Submitted by Rabbi Les Leichman on
Aggression is what happens when anger loses its heart and goes on the attack with a dehumanizing hardness. Aggression militates against intimacy, keeping relationships in the shallows, marooned from any significant healing and deepening.
To get to the heart of aggression, to undo its armoring without stranding ourselves from our anger and capacity to take care of ourselves, is a great undertaking, at once vulnerable and empowering, made possible in part through devoting yourself to the following practices:
Empathy. The more empathetic you are with another — allowing yourself to truly feel or emotionally resonate with what they’re feeling — the less likely it is that you’ll get aggressive with them. (Teaching children from a young age to “imagine how you’d feel if you were treated like that or if that happened to you” can help foster a healthy empathy.)
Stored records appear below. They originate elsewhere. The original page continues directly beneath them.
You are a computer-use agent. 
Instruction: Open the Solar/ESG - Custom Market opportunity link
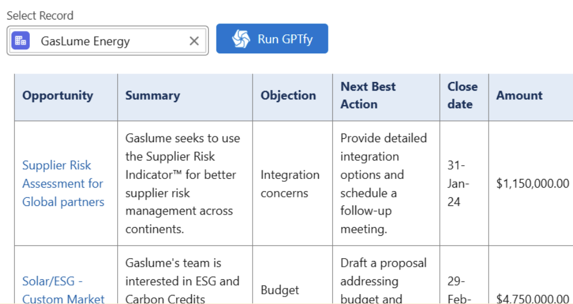(x=63, y=290)
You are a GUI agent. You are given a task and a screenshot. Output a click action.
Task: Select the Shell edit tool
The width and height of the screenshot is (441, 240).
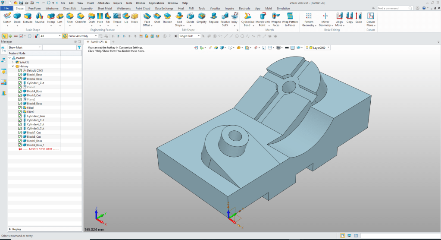tap(157, 16)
Compassion. Having compassion for another doesn’t mean that you don’t hold them accountable, nor that you won’t express any displeasure over what they’re doing, but that you won’t put them out of your heart. Anger and compassion can coexist, but not aggression and compassion.
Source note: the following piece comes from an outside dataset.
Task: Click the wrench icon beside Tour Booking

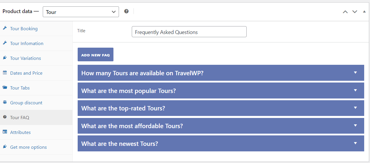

Vulnerability. Being vulnerable — transparent and unguarded — opens you to another, making room for empathy and compassion, greatly reducing the likelihood that you’ll slip into aggression.
Cultivating Intimacy with Your Shame, Fear, and Anger. The better you know these emotions (all being ingredients in the genesis of aggression), the more skilled you’ll be in working with them when they arise — for example, not letting your shame morph into aggression, whether directed at others or at yourself.
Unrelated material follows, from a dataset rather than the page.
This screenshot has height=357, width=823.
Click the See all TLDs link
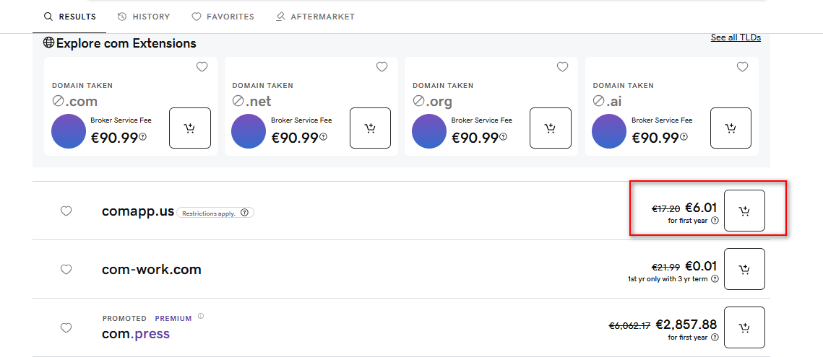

Sympathetic Joy. Taking pleasure in the successes of others.
No Name-Calling. This doesn’t mean to never swear about certain situations, but to insult, malign, or otherwise verbally abuse the other. Saying “What a pile of shit” about a bank notice you’ve received is very different than telling the other that they’re “a piece of shit.”
Skillful Anger. Keeping your anger non-shaming, non-blaming, and vulnerable prevents it from becoming aggression, including when its expression is fiery.